◆ **Records to use**:
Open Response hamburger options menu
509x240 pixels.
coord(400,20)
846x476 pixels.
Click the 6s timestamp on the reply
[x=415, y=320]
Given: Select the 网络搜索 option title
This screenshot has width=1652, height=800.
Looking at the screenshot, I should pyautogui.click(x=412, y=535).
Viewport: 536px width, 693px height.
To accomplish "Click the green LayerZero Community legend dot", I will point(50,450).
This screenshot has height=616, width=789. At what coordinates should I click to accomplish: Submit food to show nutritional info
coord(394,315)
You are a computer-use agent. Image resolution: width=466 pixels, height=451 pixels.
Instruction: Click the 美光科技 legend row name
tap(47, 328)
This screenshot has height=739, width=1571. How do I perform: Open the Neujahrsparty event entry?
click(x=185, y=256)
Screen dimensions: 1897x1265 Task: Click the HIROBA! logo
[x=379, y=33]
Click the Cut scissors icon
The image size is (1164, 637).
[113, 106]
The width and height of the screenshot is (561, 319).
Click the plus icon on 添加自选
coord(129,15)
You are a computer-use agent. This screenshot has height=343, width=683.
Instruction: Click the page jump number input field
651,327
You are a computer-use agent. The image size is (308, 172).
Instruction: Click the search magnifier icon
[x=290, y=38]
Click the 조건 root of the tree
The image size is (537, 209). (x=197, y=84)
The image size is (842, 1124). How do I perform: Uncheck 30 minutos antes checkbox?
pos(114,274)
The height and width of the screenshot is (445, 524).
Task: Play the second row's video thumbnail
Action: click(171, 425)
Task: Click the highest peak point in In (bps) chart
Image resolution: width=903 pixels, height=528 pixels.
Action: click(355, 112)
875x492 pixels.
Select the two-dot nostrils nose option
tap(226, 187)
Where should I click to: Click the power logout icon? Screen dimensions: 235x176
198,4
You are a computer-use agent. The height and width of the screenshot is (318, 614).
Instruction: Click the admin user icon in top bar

◆ **Assigned task**: Your answer must be the full listing, copied exactly.

◆ **Completed exercise**:
Open Response hamburger options menu
509x240 pixels.
coord(400,20)
846x476 pixels.
Click the 6s timestamp on the reply
[x=415, y=320]
Given: Select the 网络搜索 option title
This screenshot has width=1652, height=800.
Looking at the screenshot, I should pyautogui.click(x=412, y=535).
Viewport: 536px width, 693px height.
To accomplish "Click the green LayerZero Community legend dot", I will point(50,450).
This screenshot has height=616, width=789. At what coordinates should I click to accomplish: Submit food to show nutritional info
coord(394,315)
You are a computer-use agent. Image resolution: width=466 pixels, height=451 pixels.
Instruction: Click the 美光科技 legend row name
tap(47, 328)
This screenshot has height=739, width=1571. How do I perform: Open the Neujahrsparty event entry?
click(x=185, y=256)
Screen dimensions: 1897x1265 Task: Click the HIROBA! logo
[x=379, y=33]
Click the Cut scissors icon
The image size is (1164, 637).
[113, 106]
The width and height of the screenshot is (561, 319).
Click the plus icon on 添加自选
coord(129,15)
You are a computer-use agent. This screenshot has height=343, width=683.
Instruction: Click the page jump number input field
651,327
You are a computer-use agent. The image size is (308, 172).
Instruction: Click the search magnifier icon
[x=290, y=38]
Click the 조건 root of the tree
The image size is (537, 209). (x=197, y=84)
The image size is (842, 1124). How do I perform: Uncheck 30 minutos antes checkbox?
pos(114,274)
The height and width of the screenshot is (445, 524).
Task: Play the second row's video thumbnail
Action: click(171, 425)
Task: Click the highest peak point in In (bps) chart
Image resolution: width=903 pixels, height=528 pixels.
Action: click(355, 112)
875x492 pixels.
Select the two-dot nostrils nose option
tap(226, 187)
Where should I click to: Click the power logout icon? Screen dimensions: 235x176
198,4
You are a computer-use agent. The height and width of the screenshot is (318, 614).
Instruction: Click the admin user icon in top bar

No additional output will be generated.